Task description: Rewrite the entries from the line containing "Click reset arrow" through the line containing "pos(621,115)", inclusive, as a JSON list of strings, with one string per line and blank lines omitted.

Exercise materials:
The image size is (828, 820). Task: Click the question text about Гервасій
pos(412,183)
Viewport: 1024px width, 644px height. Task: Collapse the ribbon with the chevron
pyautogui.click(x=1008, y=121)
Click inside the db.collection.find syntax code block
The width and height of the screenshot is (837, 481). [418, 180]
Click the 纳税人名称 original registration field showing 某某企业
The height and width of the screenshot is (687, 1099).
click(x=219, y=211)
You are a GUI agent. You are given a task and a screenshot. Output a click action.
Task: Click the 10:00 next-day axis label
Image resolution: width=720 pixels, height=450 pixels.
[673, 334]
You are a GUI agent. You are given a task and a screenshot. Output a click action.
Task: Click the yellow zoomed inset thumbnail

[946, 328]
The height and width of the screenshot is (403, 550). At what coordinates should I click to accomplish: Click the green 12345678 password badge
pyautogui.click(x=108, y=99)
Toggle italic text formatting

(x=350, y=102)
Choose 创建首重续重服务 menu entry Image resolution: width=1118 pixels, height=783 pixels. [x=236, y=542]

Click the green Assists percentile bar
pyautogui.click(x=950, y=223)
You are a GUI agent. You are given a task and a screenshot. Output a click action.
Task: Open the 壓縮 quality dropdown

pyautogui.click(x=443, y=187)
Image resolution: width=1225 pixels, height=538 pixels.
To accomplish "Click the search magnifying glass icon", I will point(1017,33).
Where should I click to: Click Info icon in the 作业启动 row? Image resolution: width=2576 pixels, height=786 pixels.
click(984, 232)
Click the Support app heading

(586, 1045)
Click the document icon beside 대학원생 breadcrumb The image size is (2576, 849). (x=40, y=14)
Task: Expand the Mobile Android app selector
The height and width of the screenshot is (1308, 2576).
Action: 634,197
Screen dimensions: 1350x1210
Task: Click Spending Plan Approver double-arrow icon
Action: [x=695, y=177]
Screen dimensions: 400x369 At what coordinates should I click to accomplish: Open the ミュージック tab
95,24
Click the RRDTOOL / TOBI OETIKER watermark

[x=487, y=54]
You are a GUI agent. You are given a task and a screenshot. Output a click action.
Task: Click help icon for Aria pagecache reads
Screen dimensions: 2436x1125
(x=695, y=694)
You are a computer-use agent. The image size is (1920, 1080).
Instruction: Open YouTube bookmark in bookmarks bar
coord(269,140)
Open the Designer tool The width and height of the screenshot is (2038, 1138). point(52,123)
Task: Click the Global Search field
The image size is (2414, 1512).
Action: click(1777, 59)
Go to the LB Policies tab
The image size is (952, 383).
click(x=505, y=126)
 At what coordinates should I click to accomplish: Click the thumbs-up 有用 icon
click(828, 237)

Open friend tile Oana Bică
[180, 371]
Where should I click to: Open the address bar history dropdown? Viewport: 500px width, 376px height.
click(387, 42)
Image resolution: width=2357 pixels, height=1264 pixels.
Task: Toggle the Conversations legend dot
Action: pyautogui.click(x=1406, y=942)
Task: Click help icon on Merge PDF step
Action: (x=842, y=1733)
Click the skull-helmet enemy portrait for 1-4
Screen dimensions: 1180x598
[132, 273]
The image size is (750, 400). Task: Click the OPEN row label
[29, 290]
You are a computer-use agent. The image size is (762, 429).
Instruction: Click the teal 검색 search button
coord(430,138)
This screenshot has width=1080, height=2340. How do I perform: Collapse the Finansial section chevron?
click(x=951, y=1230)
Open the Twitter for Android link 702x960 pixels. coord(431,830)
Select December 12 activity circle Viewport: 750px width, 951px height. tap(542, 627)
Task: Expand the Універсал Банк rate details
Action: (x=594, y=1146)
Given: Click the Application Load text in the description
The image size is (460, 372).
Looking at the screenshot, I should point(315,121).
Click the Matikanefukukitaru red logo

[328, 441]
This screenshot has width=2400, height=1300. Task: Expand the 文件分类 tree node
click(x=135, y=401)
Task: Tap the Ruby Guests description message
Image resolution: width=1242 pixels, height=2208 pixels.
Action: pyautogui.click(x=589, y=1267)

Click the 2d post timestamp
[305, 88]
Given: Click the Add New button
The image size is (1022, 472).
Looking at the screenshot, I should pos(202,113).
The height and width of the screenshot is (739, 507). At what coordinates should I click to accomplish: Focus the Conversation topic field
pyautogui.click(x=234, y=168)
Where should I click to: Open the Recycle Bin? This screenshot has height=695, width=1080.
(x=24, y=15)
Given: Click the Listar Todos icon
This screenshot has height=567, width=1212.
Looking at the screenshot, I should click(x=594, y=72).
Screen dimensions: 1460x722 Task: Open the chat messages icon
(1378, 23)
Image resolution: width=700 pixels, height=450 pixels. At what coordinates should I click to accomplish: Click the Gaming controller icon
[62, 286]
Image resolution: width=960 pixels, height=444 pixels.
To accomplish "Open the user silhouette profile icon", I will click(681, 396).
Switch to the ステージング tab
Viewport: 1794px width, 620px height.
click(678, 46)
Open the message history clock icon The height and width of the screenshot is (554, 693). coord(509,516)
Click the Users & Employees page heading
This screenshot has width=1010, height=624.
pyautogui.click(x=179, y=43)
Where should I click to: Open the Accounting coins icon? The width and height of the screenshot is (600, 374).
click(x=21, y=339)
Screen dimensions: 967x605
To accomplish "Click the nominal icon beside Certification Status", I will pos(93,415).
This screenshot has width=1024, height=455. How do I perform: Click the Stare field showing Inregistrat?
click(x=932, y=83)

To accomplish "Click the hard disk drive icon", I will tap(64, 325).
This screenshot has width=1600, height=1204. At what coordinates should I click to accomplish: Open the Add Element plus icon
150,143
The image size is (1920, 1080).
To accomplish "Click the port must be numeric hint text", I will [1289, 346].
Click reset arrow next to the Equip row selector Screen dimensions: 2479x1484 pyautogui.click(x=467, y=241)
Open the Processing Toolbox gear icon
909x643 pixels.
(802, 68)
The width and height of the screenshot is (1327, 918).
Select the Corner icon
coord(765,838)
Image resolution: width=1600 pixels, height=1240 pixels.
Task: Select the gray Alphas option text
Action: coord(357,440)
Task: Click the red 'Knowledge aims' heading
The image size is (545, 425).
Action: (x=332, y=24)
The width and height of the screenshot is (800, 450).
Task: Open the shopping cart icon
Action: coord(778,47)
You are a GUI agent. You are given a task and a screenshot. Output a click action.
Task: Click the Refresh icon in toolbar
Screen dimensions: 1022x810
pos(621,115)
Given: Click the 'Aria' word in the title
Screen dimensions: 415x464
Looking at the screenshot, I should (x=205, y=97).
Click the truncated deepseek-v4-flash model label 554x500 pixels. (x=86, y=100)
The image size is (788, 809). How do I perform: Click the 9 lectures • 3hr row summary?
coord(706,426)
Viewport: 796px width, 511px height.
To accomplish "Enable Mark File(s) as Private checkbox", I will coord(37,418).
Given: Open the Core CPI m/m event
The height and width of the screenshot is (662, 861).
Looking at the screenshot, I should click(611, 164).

Task answer:
[
  "Click reset arrow next to the Equip row selector Screen dimensions: 2479x1484 pyautogui.click(x=467, y=241)",
  "Open the Processing Toolbox gear icon",
  "909x643 pixels.",
  "(802, 68)",
  "The width and height of the screenshot is (1327, 918).",
  "Select the Corner icon",
  "coord(765,838)",
  "Image resolution: width=1600 pixels, height=1240 pixels.",
  "Task: Select the gray Alphas option text",
  "Action: coord(357,440)",
  "Task: Click the red 'Knowledge aims' heading",
  "The image size is (545, 425).",
  "Action: (x=332, y=24)",
  "The width and height of the screenshot is (800, 450).",
  "Task: Open the shopping cart icon",
  "Action: coord(778,47)",
  "You are a GUI agent. You are given a task and a screenshot. Output a click action.",
  "Task: Click the Refresh icon in toolbar",
  "Screen dimensions: 1022x810",
  "pos(621,115)"
]